R.I. judge refuses to dismiss smoke shop case

By Ray Henry
Providence, Rhode Island (AP) 2-08

A Superior Court judge refused to dismiss criminal charges against seven Narragansett Indians accused of scuffling with police during a 2003 raid on a tribal smoke shop.

Judge Susan McGuirl criticized prosecutors and state police for failing to turn over hundreds of pages of police documents until shortly before the scheduled start of trial, but she said the lapse was the result of a communication breakdown and not deliberate.

“Clearly, it appeared to me to be a lack of attention, a lack of care,” she said.

After the upcoming trial, McGuirl will allow defense lawyers to seek a reimbursement from the state for the time and expense of fighting over the late-discovered evidence, she said. Defense attorney William Devereaux said the tribe had not decided whether to seek a reimbursement, but he said their legal fees easily total thousands of dollars.

“You’re talking about a fairly impoverished tribe,” Devereaux said in an interview. “They don’t have a lot of resources.”

Chief Sachem Matthew Thomas and six other Narragansett Indians were arrested for allegedly scuffling with police during a July, 2003, raid on a tribal smoke shop that was not collecting state taxes. A federal appeals court later ruled the shop was operating illegally.

The defendants are charged with misdemeanor offenses ranging from disorderly conduct to assault. Each charge carries a maximum year in prison, although lawyers say the defendants are unlikely to receive prison time if convicted.

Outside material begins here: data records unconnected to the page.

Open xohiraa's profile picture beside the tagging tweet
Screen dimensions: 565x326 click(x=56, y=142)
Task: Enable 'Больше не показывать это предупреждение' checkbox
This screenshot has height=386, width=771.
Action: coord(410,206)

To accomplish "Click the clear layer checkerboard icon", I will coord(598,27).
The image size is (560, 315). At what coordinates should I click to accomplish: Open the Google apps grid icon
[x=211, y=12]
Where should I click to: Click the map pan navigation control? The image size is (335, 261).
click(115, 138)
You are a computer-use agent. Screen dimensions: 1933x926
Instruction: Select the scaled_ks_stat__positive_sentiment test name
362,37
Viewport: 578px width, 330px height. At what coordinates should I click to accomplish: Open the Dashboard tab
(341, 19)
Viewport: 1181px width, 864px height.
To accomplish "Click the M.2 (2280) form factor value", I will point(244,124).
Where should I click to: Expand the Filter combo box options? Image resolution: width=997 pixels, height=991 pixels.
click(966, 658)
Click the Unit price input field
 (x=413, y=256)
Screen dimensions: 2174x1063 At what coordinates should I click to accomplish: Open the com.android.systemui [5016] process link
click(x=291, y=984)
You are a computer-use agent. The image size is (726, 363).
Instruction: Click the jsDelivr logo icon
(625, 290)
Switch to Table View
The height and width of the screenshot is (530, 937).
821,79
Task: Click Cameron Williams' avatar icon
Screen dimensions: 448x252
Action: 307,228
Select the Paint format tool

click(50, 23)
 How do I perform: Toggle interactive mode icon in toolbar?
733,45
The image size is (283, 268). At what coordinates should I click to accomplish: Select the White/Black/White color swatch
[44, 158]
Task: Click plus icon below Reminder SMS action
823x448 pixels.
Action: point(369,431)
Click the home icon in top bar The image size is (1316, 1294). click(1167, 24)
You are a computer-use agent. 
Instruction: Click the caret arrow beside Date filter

In her ruling, McGuirl repeatedly criticized the attorney general’s office and state police for turning over key documents late to defense lawyers, then failing to give other documents until getting a subpoena from defense attorneys.

Among the major missing pieces of evidence was a report from then-Capt. Steven O’Donnell, one of the highest ranking officers at the scene, describing an angry confrontation between a police officer and Thomas just before his arrest and tape-recorded statements from another defendant that were in an internal affairs file.

During weeks of testimony, state police officials said some e-mails relating to the raid may have been deleted and cannot be recovered.

Defense lawyers wanted the case dismissed because of that lapse, but prosecutors said they did not know the documents existed until recently and quickly turned them over.

Although the mistake was caught before trial, McGuirl complained of a “complete breakdown of communication” between prosecutors and various units in the state police involved in the raid.

McGuirl also ruled that The Associated Press must give prosecutors 124 unpublished photos taken during the raid by an AP photographer. The attorney general’s office subpoened the pictures after learning the former AP photographer has been called as a witness for the defense.

Lawyers for the AP fought the subpoena, saying many of the pictures were irrelevant to the criminal case and that the request was burdensome. McGuirl said that more than 100 other unpublished AP photos were irrelevant, but ordered the remaining pictures turned over because they show the behavior of defendants and witnesses or help establish the timeline of the raid.

The trial is scheduled for late Febuary.